───── Given records ─────
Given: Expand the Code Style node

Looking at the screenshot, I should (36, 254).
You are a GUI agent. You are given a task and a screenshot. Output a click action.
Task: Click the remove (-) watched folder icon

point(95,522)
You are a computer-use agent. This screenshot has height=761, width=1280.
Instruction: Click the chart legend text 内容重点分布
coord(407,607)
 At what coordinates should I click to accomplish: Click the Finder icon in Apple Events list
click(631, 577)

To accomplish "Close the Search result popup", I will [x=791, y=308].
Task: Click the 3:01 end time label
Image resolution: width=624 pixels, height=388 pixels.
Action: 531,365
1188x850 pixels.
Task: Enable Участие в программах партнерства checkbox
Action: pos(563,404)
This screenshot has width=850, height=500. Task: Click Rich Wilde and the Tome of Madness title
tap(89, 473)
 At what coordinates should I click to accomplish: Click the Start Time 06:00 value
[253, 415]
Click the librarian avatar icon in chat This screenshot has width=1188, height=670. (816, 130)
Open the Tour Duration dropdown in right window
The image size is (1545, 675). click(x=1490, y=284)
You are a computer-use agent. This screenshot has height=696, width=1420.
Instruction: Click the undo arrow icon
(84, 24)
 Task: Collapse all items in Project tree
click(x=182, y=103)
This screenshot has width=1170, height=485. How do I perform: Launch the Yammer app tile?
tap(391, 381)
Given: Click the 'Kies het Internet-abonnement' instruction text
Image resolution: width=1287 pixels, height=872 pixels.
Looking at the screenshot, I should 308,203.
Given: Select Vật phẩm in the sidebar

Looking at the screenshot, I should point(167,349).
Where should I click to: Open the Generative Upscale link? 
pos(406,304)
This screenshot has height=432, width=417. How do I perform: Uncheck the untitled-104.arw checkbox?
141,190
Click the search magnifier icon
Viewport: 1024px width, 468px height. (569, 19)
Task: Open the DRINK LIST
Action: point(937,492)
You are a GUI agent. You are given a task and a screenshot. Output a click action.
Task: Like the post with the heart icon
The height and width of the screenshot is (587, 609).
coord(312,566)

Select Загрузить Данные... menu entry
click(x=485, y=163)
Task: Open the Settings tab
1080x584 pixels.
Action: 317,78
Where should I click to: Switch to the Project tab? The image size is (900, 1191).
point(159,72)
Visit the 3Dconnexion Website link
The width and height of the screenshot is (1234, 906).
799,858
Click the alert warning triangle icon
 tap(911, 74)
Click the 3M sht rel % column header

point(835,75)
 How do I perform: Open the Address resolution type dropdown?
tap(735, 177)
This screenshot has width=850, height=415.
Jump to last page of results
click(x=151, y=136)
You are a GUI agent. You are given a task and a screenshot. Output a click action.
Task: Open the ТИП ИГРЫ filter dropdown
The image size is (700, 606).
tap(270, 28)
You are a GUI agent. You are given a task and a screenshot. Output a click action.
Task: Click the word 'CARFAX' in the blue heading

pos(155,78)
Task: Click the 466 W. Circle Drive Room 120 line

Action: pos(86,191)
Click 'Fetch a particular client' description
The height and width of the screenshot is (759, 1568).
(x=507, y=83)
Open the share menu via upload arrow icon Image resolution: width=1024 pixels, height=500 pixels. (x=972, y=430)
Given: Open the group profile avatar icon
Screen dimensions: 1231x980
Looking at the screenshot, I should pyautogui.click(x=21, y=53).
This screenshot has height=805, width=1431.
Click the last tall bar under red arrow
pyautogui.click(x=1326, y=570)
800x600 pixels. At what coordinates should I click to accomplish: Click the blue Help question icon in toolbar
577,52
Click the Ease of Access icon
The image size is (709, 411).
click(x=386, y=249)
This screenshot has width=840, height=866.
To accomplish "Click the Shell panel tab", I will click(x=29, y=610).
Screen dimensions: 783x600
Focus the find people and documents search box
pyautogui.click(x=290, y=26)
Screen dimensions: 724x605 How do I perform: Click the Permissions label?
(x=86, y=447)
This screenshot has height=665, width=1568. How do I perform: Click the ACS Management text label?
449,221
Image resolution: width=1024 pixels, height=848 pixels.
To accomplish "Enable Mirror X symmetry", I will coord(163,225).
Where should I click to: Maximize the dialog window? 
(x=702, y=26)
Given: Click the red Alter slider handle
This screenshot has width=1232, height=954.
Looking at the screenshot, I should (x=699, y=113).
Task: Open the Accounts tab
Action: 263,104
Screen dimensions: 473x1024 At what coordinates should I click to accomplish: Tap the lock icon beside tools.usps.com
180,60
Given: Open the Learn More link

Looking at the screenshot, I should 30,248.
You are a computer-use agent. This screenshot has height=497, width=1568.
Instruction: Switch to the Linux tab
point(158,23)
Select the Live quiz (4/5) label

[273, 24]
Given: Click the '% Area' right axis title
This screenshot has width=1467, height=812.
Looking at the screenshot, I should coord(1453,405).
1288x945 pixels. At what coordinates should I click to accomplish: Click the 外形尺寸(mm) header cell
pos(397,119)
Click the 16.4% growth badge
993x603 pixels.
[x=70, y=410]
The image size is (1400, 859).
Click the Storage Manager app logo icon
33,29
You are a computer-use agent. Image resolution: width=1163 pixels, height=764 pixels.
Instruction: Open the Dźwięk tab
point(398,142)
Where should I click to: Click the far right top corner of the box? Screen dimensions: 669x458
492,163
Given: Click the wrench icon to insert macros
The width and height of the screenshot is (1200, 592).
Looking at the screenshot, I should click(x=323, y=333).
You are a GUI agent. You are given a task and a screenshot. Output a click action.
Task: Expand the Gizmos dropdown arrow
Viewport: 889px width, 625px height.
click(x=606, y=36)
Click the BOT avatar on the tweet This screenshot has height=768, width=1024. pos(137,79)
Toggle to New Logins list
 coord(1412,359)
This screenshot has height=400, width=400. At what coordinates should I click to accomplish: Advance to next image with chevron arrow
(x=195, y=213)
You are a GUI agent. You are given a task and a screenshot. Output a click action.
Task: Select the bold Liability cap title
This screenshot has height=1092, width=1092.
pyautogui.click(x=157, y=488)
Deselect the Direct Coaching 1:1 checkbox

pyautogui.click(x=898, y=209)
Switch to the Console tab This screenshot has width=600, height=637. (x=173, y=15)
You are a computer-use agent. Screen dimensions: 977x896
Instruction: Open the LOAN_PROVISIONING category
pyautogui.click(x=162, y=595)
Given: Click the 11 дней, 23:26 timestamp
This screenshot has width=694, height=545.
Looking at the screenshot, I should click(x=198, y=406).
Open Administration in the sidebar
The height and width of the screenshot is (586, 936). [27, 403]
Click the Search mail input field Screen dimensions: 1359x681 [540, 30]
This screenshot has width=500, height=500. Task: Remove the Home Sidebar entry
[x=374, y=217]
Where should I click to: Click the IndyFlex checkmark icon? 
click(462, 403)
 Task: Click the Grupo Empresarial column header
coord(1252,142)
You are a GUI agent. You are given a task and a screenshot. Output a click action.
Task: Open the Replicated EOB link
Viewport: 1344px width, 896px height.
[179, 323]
─────
Task statement:
Quote the material exactly, leaving nothing out.

Solution to the exercise:
Given: Expand the Code Style node

Looking at the screenshot, I should (36, 254).
You are a GUI agent. You are given a task and a screenshot. Output a click action.
Task: Click the remove (-) watched folder icon

point(95,522)
You are a computer-use agent. This screenshot has height=761, width=1280.
Instruction: Click the chart legend text 内容重点分布
coord(407,607)
 At what coordinates should I click to accomplish: Click the Finder icon in Apple Events list
click(631, 577)

To accomplish "Close the Search result popup", I will [x=791, y=308].
Task: Click the 3:01 end time label
Image resolution: width=624 pixels, height=388 pixels.
Action: 531,365
1188x850 pixels.
Task: Enable Участие в программах партнерства checkbox
Action: pos(563,404)
This screenshot has width=850, height=500. Task: Click Rich Wilde and the Tome of Madness title
tap(89, 473)
 At what coordinates should I click to accomplish: Click the Start Time 06:00 value
[253, 415]
Click the librarian avatar icon in chat This screenshot has width=1188, height=670. (816, 130)
Open the Tour Duration dropdown in right window
The image size is (1545, 675). click(x=1490, y=284)
You are a computer-use agent. This screenshot has height=696, width=1420.
Instruction: Click the undo arrow icon
(84, 24)
 Task: Collapse all items in Project tree
click(x=182, y=103)
This screenshot has width=1170, height=485. How do I perform: Launch the Yammer app tile?
tap(391, 381)
Given: Click the 'Kies het Internet-abonnement' instruction text
Image resolution: width=1287 pixels, height=872 pixels.
Looking at the screenshot, I should 308,203.
Given: Select Vật phẩm in the sidebar

Looking at the screenshot, I should point(167,349).
Where should I click to: Open the Generative Upscale link? 
pos(406,304)
This screenshot has height=432, width=417. How do I perform: Uncheck the untitled-104.arw checkbox?
141,190
Click the search magnifier icon
Viewport: 1024px width, 468px height. (569, 19)
Task: Open the DRINK LIST
Action: point(937,492)
You are a GUI agent. You are given a task and a screenshot. Output a click action.
Task: Like the post with the heart icon
The height and width of the screenshot is (587, 609).
coord(312,566)

Select Загрузить Данные... menu entry
click(x=485, y=163)
Task: Open the Settings tab
1080x584 pixels.
Action: 317,78
Where should I click to: Switch to the Project tab? The image size is (900, 1191).
point(159,72)
Visit the 3Dconnexion Website link
The width and height of the screenshot is (1234, 906).
799,858
Click the alert warning triangle icon
 tap(911, 74)
Click the 3M sht rel % column header

point(835,75)
 How do I perform: Open the Address resolution type dropdown?
tap(735, 177)
This screenshot has width=850, height=415.
Jump to last page of results
click(x=151, y=136)
You are a GUI agent. You are given a task and a screenshot. Output a click action.
Task: Open the ТИП ИГРЫ filter dropdown
The image size is (700, 606).
tap(270, 28)
You are a GUI agent. You are given a task and a screenshot. Output a click action.
Task: Click the word 'CARFAX' in the blue heading

pos(155,78)
Task: Click the 466 W. Circle Drive Room 120 line

Action: pos(86,191)
Click 'Fetch a particular client' description
The height and width of the screenshot is (759, 1568).
(x=507, y=83)
Open the share menu via upload arrow icon Image resolution: width=1024 pixels, height=500 pixels. (x=972, y=430)
Given: Open the group profile avatar icon
Screen dimensions: 1231x980
Looking at the screenshot, I should pyautogui.click(x=21, y=53).
This screenshot has height=805, width=1431.
Click the last tall bar under red arrow
pyautogui.click(x=1326, y=570)
800x600 pixels. At what coordinates should I click to accomplish: Click the blue Help question icon in toolbar
577,52
Click the Ease of Access icon
The image size is (709, 411).
click(x=386, y=249)
This screenshot has width=840, height=866.
To accomplish "Click the Shell panel tab", I will click(x=29, y=610).
Screen dimensions: 783x600
Focus the find people and documents search box
pyautogui.click(x=290, y=26)
Screen dimensions: 724x605 How do I perform: Click the Permissions label?
(x=86, y=447)
This screenshot has height=665, width=1568. How do I perform: Click the ACS Management text label?
449,221
Image resolution: width=1024 pixels, height=848 pixels.
To accomplish "Enable Mirror X symmetry", I will coord(163,225).
Where should I click to: Maximize the dialog window? 
(x=702, y=26)
Given: Click the red Alter slider handle
This screenshot has width=1232, height=954.
Looking at the screenshot, I should (x=699, y=113).
Task: Open the Accounts tab
Action: 263,104
Screen dimensions: 473x1024 At what coordinates should I click to accomplish: Tap the lock icon beside tools.usps.com
180,60
Given: Open the Learn More link

Looking at the screenshot, I should 30,248.
You are a computer-use agent. This screenshot has height=497, width=1568.
Instruction: Switch to the Linux tab
point(158,23)
Select the Live quiz (4/5) label

[273, 24]
Given: Click the '% Area' right axis title
This screenshot has width=1467, height=812.
Looking at the screenshot, I should coord(1453,405).
1288x945 pixels. At what coordinates should I click to accomplish: Click the 外形尺寸(mm) header cell
pos(397,119)
Click the 16.4% growth badge
993x603 pixels.
[x=70, y=410]
The image size is (1400, 859).
Click the Storage Manager app logo icon
33,29
You are a computer-use agent. Image resolution: width=1163 pixels, height=764 pixels.
Instruction: Open the Dźwięk tab
point(398,142)
Where should I click to: Click the far right top corner of the box? Screen dimensions: 669x458
492,163
Given: Click the wrench icon to insert macros
The width and height of the screenshot is (1200, 592).
Looking at the screenshot, I should click(x=323, y=333).
You are a GUI agent. You are given a task and a screenshot. Output a click action.
Task: Expand the Gizmos dropdown arrow
Viewport: 889px width, 625px height.
click(x=606, y=36)
Click the BOT avatar on the tweet This screenshot has height=768, width=1024. pos(137,79)
Toggle to New Logins list
 coord(1412,359)
This screenshot has height=400, width=400. At what coordinates should I click to accomplish: Advance to next image with chevron arrow
(x=195, y=213)
You are a GUI agent. You are given a task and a screenshot. Output a click action.
Task: Select the bold Liability cap title
This screenshot has height=1092, width=1092.
pyautogui.click(x=157, y=488)
Deselect the Direct Coaching 1:1 checkbox

pyautogui.click(x=898, y=209)
Switch to the Console tab This screenshot has width=600, height=637. (x=173, y=15)
You are a computer-use agent. Screen dimensions: 977x896
Instruction: Open the LOAN_PROVISIONING category
pyautogui.click(x=162, y=595)
Given: Click the 11 дней, 23:26 timestamp
This screenshot has width=694, height=545.
Looking at the screenshot, I should click(x=198, y=406).
Open Administration in the sidebar
The height and width of the screenshot is (586, 936). [27, 403]
Click the Search mail input field Screen dimensions: 1359x681 [540, 30]
This screenshot has width=500, height=500. Task: Remove the Home Sidebar entry
[x=374, y=217]
Where should I click to: Click the IndyFlex checkmark icon? 
click(462, 403)
 Task: Click the Grupo Empresarial column header
coord(1252,142)
You are a GUI agent. You are given a task and a screenshot. Output a click action.
Task: Open the Replicated EOB link
Viewport: 1344px width, 896px height.
[179, 323]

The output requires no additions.